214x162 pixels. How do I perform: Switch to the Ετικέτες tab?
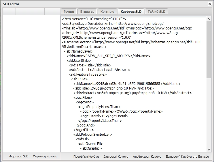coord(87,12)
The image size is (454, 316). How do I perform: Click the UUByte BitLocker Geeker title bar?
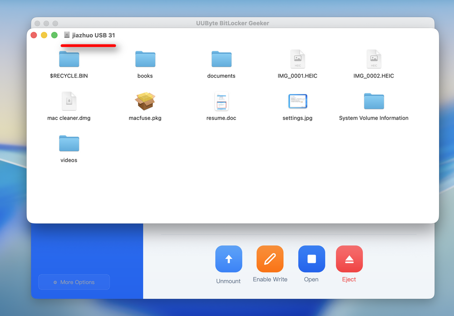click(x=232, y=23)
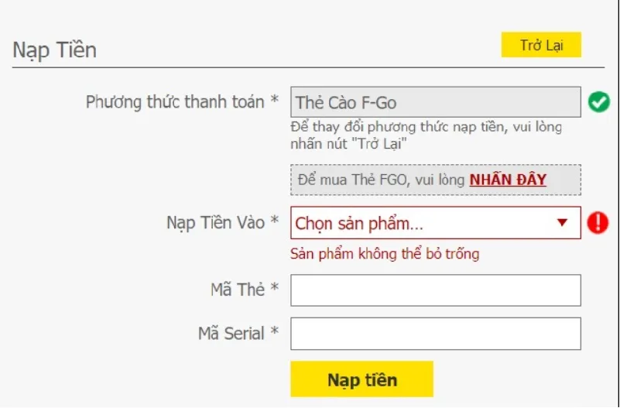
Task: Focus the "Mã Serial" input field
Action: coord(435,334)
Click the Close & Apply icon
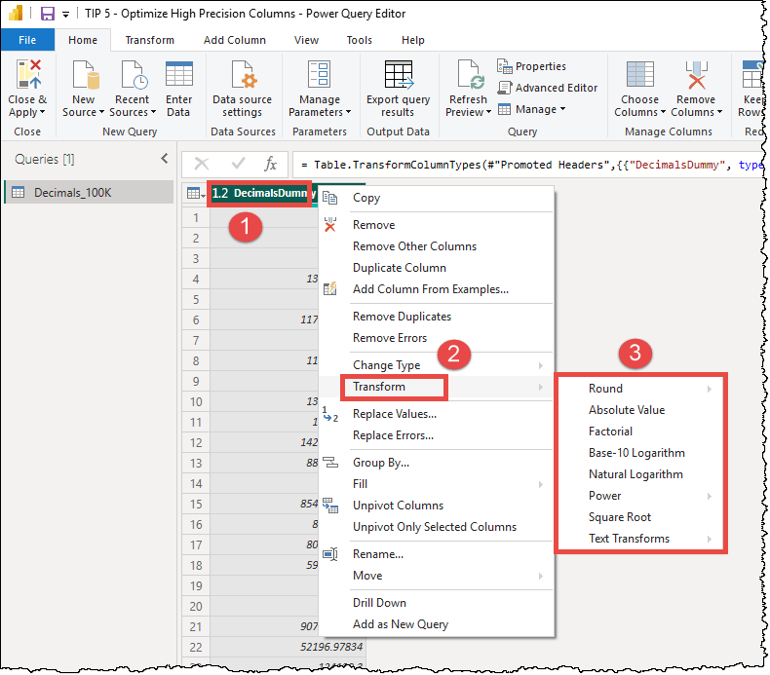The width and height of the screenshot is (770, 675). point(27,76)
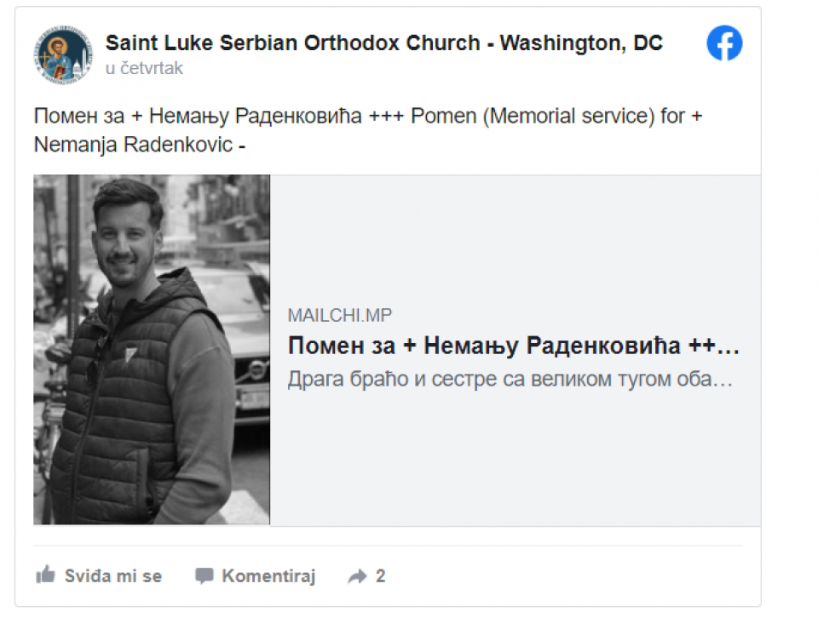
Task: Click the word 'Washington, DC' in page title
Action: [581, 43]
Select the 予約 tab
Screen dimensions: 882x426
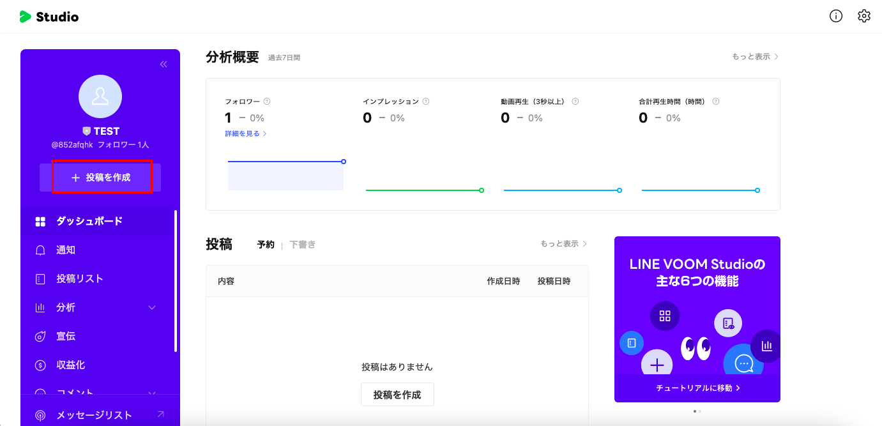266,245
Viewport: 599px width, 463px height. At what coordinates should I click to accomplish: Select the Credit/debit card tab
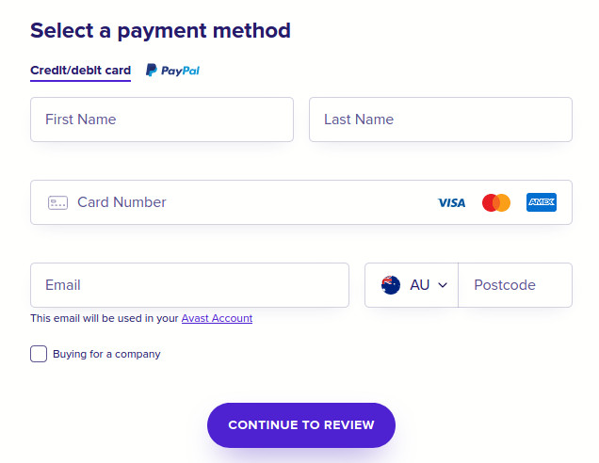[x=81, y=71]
● ● ● ● ●
--- Work to be completed ---
Type out all of the records exactly, leaving out any picture.

--- Written reply ---
214x162 pixels. How do I perform: Switch to the Ετικέτες tab?
coord(87,12)
The image size is (454, 316). How do I perform: Click the UUByte BitLocker Geeker title bar?
click(x=232, y=23)
Task: Focus the "Mã Serial" input field
Action: coord(435,334)
Click the Close & Apply icon
The width and height of the screenshot is (770, 675). point(27,76)
Task: Click the word 'Washington, DC' in page title
Action: [581, 43]
Select the 予約 tab
Screen dimensions: 882x426
266,245
Viewport: 599px width, 463px height. At what coordinates should I click to accomplish: Select the Credit/debit card tab
[x=81, y=71]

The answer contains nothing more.